Sanford Health's Bottom Line Earnings in 2013 included an economic gain on new affiliations of $120 mil.
Below are the Bottom Line Net Income and Total Operating Revenues for each of these 3 South Dakota Non-Profit Hospital Organizations for both 2013 and 2012:
|South Dakota Hospital Organ||City HQs||End||Income||Revenues||Margin||Income||Revenues||Margin|
|mil $s||mil $s||%||mil $s||mil $s||%|
|Regional Health||Rapid City||Dec 13||57||542||10.5%||43||531||8.1%|
|Avera Health||Sioux Falls||Dec 13||144||1,391||10.4%||63||1,301||4.8%|
|Sanford Health||Sioux Falls||Dec 13||134||3,106||4.3%||91||2,517||3.6%|
|Total all 3||335||5,039||6.6%||197||4,349||4.5%|
More than anything, Hospital Patient Charges drive US Health Care Costs. When you view a typical US Hospital bill for patient services, it is easy to understand why US Health Care Costs are so much higher than that in any other major country.

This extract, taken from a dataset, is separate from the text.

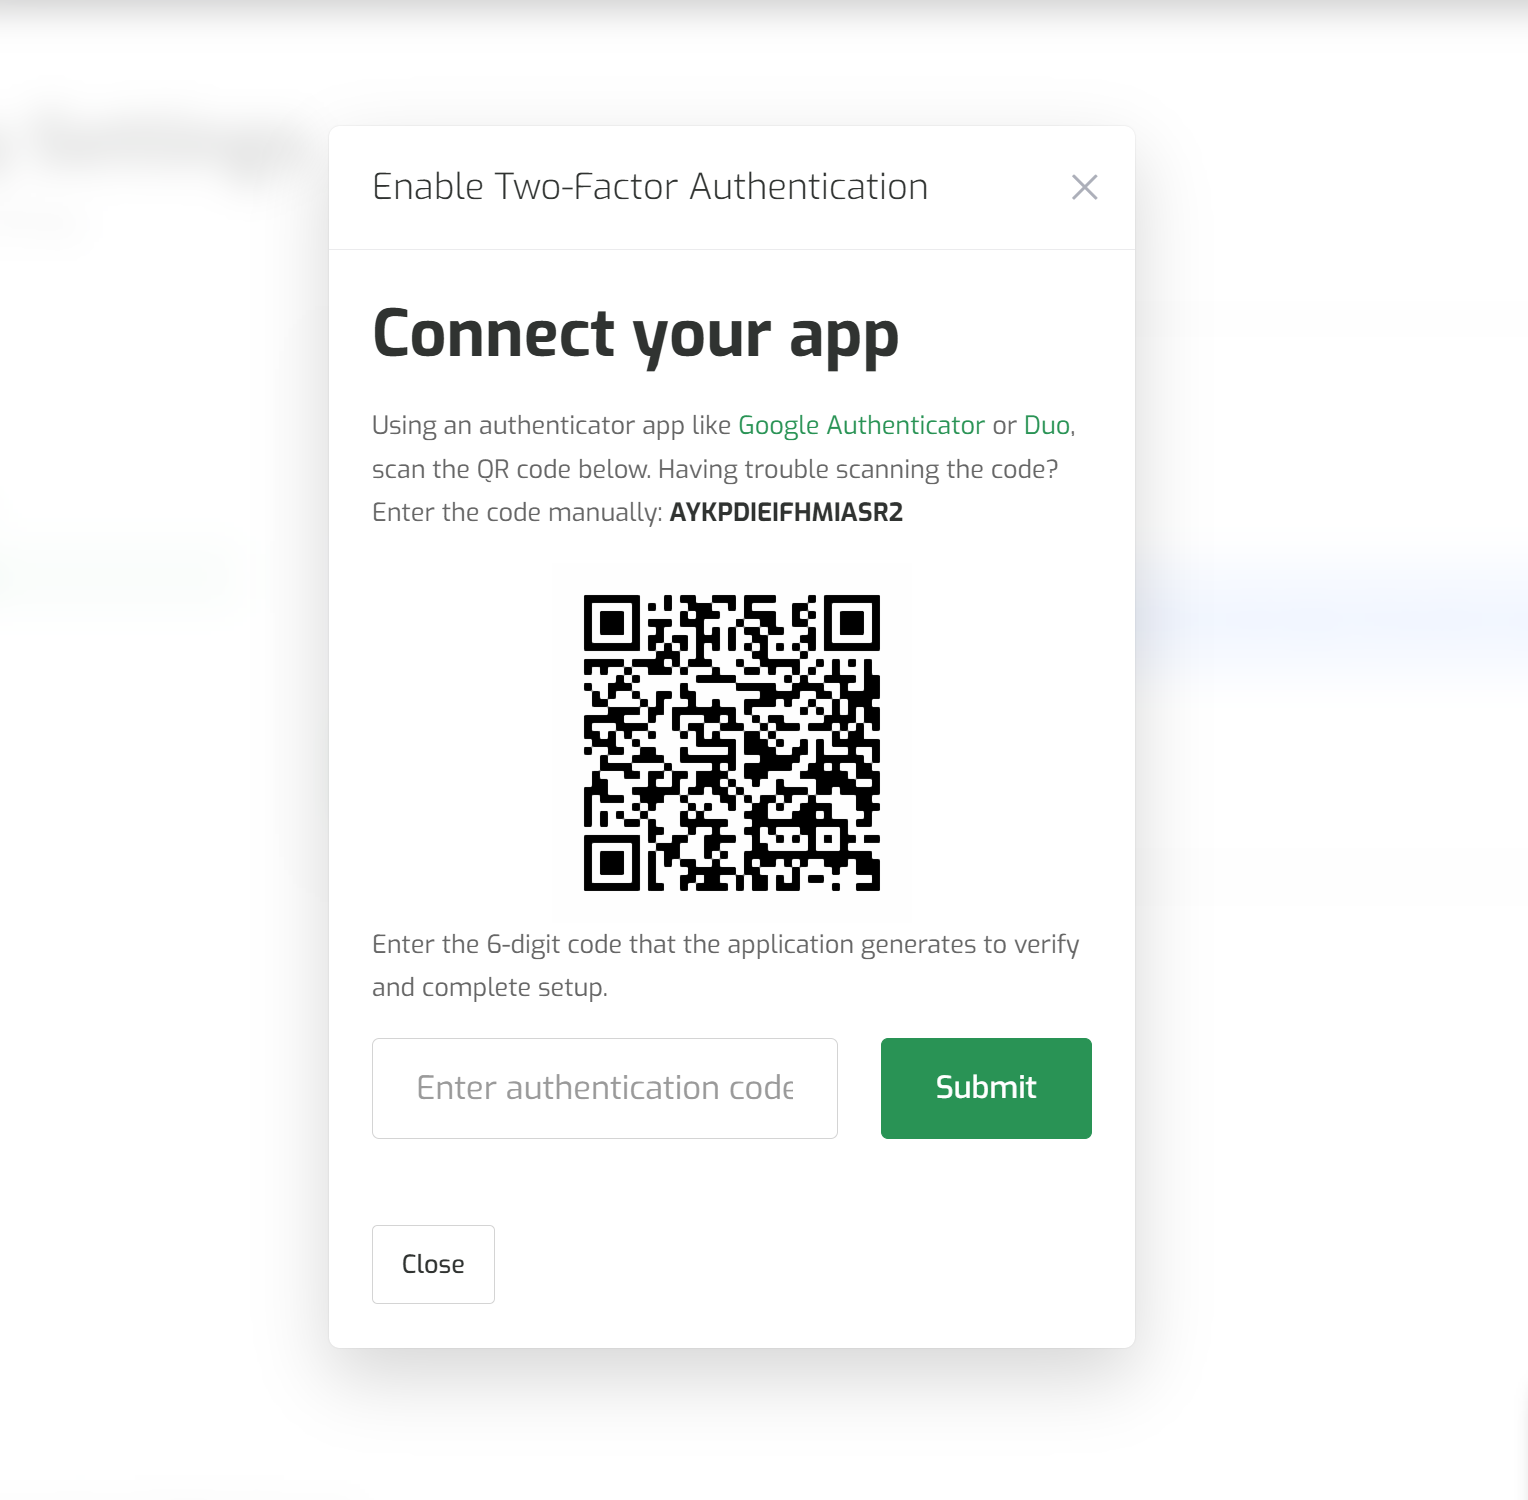Screen dimensions: 1528x1500
Task: Click the top-right QR finder square
Action: 852,623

One reason US Hospital bills are so high is that many of the larger Non-Profit Hospitals Systems set their pricing for hospital procedures so that they make a lot of money and retain it tax free, further increasing their already massive treasure chest of Investments in Equity and Debt Securities, which also grow tax free.
Thus, US Hospitals are playing a key role in determining ultimately whether health insurance premiums are fairly priced on the health insurance exchanges.
Well, as you can see from the above very modest profit amounts along with my earlier discussion of them, South Dakota is one State whose large Non-Profit Hospital Organizations are not, for the most part, being greedy in generating high profits.
With South Dakota generating such modest profits, a key beneficiary will be South Dakota citizens buying health insurance on the Health Insurance Exchange. South Dakota Hospitals, for the most part, have not been nor will they be baking in excessive Hospital profits demands in their negotiations with health insurance companies on pricing for hospital procedures which ultimately determines what insurance premiums are set by health insurance companies on the Health Insurance Exchange.